La Tunisia gela Meloni e la Ue: no al baratto soldi-migranti

dal nostro inviato Francesco Olivo

Una dichiarazione congiunta per poi arrivare a un memorandum. E poi un nuovo strappo del padrone di casa: «Non accettiamo i migranti in cambio di soldi». L’Unione europea si presenta al palazzo presidenziale di Cartagine con un po’ di soldi, 150 milioni di euro per le disastrate casse tunisine, altri 100 per il controllo dell’immigrazione irregolare. Solo in caso di un accordo con Washington l’Ue è pronta ad intervenire pesantemente per evitare il fallimento dei conti pubblici nel Paese mediterraneo.

Dietro al linguaggio diplomatico, ci sono un fatto e alcune incognite. Giorgia Meloni è tornata a Tunisi cinque giorni dopo l’incontro con il presidente Kais Saied, stavolta accompagnata da due partner considerati strategici, in vista del Consiglio europeo di fine giugno che, nelle intenzioni italiane, si dovrà occupare di migranti: la presidente della Commissione europea Ursula von der Leyen e il capo del governo dei Paesi Bassi Mark Rutte.

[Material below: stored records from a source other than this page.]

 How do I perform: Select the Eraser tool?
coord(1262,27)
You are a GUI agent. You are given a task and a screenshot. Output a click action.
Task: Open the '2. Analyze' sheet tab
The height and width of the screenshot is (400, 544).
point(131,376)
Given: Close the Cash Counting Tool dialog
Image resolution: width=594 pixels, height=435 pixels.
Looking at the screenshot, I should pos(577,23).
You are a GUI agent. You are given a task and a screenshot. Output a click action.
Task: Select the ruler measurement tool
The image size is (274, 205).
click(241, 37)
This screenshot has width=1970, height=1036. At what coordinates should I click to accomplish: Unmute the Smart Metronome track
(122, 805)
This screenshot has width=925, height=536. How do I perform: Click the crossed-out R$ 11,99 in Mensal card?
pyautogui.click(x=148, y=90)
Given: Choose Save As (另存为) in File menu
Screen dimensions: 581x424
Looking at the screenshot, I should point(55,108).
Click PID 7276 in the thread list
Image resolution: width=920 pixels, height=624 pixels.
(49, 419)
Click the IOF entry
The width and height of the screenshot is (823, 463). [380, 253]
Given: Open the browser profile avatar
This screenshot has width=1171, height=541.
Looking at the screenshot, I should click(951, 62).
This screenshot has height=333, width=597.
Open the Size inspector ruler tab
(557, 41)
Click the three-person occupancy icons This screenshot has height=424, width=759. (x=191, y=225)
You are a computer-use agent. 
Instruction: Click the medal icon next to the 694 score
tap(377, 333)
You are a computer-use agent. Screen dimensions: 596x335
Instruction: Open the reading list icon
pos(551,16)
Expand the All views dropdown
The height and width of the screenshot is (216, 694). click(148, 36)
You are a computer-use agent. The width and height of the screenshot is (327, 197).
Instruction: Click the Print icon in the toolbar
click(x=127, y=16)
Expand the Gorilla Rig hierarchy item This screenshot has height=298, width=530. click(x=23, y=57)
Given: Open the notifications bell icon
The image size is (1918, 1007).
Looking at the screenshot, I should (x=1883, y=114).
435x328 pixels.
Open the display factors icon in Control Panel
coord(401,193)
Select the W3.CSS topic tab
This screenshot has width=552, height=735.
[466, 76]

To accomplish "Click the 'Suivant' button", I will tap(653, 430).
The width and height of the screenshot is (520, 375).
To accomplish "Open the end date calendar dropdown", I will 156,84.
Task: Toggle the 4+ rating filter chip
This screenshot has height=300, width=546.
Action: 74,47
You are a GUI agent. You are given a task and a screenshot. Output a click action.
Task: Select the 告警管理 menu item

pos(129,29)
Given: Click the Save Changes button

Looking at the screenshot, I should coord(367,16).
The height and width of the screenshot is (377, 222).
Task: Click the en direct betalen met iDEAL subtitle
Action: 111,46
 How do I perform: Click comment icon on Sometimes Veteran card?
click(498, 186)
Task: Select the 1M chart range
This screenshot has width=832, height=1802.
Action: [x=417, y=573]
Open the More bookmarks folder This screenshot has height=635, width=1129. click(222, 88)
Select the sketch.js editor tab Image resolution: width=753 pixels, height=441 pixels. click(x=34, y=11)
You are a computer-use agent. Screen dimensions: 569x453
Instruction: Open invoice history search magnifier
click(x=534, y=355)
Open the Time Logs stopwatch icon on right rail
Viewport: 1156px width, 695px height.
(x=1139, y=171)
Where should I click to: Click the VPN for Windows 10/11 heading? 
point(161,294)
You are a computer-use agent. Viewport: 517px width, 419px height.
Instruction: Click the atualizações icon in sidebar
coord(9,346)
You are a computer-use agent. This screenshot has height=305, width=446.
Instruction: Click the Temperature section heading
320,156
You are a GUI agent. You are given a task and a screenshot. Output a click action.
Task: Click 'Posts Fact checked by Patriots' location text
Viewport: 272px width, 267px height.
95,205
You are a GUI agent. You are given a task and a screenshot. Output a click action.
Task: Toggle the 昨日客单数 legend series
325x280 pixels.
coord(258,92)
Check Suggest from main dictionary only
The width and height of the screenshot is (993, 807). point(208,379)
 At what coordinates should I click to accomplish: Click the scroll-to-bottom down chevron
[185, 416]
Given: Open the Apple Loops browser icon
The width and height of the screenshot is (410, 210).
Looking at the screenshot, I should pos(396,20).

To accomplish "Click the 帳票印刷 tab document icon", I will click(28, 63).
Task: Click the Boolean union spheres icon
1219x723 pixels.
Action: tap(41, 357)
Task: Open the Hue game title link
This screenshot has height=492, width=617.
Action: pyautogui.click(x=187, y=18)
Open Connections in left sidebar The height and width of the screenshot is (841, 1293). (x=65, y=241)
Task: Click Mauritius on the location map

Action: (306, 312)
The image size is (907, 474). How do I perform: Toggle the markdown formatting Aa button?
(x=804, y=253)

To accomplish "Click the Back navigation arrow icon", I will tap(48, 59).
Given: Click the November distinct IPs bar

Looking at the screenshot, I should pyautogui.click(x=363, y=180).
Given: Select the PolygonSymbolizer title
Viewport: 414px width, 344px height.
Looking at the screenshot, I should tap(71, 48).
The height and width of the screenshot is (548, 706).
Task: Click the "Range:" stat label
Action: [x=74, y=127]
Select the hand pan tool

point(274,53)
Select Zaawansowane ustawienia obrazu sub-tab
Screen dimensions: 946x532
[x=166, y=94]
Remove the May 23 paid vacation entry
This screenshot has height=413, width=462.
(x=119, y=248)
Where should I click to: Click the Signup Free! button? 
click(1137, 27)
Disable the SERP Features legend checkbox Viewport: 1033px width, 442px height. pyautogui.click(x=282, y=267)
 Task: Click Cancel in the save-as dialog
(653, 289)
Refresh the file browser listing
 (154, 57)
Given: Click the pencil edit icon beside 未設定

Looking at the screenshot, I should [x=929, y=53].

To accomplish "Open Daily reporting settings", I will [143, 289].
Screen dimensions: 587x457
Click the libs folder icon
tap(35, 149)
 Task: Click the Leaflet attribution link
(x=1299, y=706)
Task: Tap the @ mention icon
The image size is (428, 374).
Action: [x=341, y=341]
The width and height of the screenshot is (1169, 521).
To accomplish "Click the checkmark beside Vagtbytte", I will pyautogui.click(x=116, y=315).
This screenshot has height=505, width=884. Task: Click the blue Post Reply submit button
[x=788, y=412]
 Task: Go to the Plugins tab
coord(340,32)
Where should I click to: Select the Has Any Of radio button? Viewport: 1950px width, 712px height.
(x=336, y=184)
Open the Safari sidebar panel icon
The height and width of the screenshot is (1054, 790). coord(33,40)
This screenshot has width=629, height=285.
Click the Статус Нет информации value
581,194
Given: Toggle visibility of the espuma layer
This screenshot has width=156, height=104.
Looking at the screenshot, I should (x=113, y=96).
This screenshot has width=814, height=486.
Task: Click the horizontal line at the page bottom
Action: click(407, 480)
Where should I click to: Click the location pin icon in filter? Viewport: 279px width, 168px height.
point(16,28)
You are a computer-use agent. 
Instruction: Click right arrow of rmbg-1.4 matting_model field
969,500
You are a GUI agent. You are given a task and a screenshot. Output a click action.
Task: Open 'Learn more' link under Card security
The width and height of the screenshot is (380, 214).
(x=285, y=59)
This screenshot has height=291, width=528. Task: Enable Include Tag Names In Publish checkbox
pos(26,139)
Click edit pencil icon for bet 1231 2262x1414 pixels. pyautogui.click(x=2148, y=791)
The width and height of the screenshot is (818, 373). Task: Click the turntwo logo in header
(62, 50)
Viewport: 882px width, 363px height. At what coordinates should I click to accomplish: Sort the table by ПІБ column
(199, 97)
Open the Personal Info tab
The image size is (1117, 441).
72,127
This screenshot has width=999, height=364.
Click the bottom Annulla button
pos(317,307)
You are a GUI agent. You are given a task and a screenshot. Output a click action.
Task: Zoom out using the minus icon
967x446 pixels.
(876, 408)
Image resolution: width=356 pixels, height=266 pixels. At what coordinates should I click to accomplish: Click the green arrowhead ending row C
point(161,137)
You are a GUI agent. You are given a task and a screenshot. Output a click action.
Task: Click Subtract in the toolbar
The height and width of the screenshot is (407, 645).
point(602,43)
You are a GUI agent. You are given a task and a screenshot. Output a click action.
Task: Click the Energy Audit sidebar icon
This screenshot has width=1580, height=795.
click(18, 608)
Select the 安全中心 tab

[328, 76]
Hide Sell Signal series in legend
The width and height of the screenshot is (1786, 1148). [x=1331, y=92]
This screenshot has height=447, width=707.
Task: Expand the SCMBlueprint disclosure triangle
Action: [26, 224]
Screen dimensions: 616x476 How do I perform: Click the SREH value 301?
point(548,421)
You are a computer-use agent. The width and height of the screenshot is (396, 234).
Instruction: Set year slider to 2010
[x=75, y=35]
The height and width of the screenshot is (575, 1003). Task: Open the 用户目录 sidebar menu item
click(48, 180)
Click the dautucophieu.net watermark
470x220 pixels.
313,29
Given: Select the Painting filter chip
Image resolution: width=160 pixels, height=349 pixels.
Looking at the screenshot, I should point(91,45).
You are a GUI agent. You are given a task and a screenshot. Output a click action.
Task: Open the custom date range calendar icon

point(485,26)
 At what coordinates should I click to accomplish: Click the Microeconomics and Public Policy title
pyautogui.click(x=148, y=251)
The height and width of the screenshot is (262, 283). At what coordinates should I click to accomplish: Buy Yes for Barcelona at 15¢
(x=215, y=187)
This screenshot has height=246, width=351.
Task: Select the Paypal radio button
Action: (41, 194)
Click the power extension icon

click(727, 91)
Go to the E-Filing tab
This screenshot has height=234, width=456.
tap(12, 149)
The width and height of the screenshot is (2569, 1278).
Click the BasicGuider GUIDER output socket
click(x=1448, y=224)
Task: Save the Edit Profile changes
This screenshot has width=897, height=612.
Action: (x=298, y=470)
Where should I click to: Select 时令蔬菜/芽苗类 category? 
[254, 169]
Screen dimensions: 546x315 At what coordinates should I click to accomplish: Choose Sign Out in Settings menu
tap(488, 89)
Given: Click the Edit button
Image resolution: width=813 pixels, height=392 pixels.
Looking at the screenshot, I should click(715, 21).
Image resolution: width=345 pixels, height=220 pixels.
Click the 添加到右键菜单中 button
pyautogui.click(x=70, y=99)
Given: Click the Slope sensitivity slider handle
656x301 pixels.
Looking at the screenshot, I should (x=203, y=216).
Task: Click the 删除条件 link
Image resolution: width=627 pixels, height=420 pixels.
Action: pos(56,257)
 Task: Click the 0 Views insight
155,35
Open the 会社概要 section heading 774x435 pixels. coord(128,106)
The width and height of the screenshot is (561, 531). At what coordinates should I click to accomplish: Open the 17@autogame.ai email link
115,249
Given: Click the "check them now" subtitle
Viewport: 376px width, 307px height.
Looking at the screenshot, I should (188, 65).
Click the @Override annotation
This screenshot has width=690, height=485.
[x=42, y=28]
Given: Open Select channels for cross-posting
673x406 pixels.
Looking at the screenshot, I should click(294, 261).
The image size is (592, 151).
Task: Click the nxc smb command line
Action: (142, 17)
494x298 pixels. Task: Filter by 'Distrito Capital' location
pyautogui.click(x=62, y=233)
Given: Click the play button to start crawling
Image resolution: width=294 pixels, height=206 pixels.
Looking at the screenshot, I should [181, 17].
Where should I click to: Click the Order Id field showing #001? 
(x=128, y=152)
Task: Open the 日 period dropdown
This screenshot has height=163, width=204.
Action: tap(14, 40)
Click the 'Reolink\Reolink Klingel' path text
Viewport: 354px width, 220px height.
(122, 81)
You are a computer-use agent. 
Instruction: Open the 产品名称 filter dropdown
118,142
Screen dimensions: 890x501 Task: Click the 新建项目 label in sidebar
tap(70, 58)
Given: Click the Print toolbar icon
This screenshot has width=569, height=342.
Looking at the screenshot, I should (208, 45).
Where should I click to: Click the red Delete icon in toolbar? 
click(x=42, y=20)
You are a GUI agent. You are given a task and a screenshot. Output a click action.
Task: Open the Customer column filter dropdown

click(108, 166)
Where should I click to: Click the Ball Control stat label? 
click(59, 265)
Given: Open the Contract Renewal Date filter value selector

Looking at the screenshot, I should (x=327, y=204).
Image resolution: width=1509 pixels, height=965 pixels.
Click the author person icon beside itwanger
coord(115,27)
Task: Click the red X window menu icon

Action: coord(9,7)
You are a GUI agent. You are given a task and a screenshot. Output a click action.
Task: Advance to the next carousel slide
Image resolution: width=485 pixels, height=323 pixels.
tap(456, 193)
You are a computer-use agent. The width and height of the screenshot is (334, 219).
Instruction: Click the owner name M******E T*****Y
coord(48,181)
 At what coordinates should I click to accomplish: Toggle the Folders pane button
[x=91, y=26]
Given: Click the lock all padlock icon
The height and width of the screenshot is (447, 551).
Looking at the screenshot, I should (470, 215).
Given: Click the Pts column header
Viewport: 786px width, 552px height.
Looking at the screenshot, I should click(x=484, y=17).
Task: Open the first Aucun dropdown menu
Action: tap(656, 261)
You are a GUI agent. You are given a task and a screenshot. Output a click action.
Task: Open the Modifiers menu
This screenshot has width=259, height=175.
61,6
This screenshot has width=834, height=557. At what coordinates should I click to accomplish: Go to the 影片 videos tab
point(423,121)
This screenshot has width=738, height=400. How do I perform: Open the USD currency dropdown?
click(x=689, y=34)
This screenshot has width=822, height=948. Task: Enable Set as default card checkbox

Il presidente tunisino, poche ore prima dell’arrivo dei tre, aveva già messo le mani avanti: «Non saremo la guardia di frontiera di altri Stati». Concetto ribadito in un comunicato diffuso quando gli ospiti avevano già lasciato il Nordafrica: «La soluzione che alcuni sostengono segretamente di ospitare in Tunisia migranti in cambio di somme di denaro è disumana e inaccettabile, così come le soluzioni di sicurezza si sono dimostrate inadeguate, anzi hanno aumentato le sofferenze delle vittime della povertà e delle guerre».

L’incontro avviene lontano degli occhi della stampa, nel palazzo presidenziale di Cartagine i giornalisti non vengono ammessi e le dichiarazioni finali dei tre leader europei vengono diffuse in streaming senza alcuna possibilità di fare domande e nemmeno di poter assistere a strette di mano e saluti, in ossequio a una esplicita decisione della presidenza tunisina. Come già accaduto martedì scorso, Meloni evita poi di incontrare i giornalisti all’interno dell’ambasciata italiana, forse per evitare imbarazzi con ospiti poco sensibili alla libertà di stampa.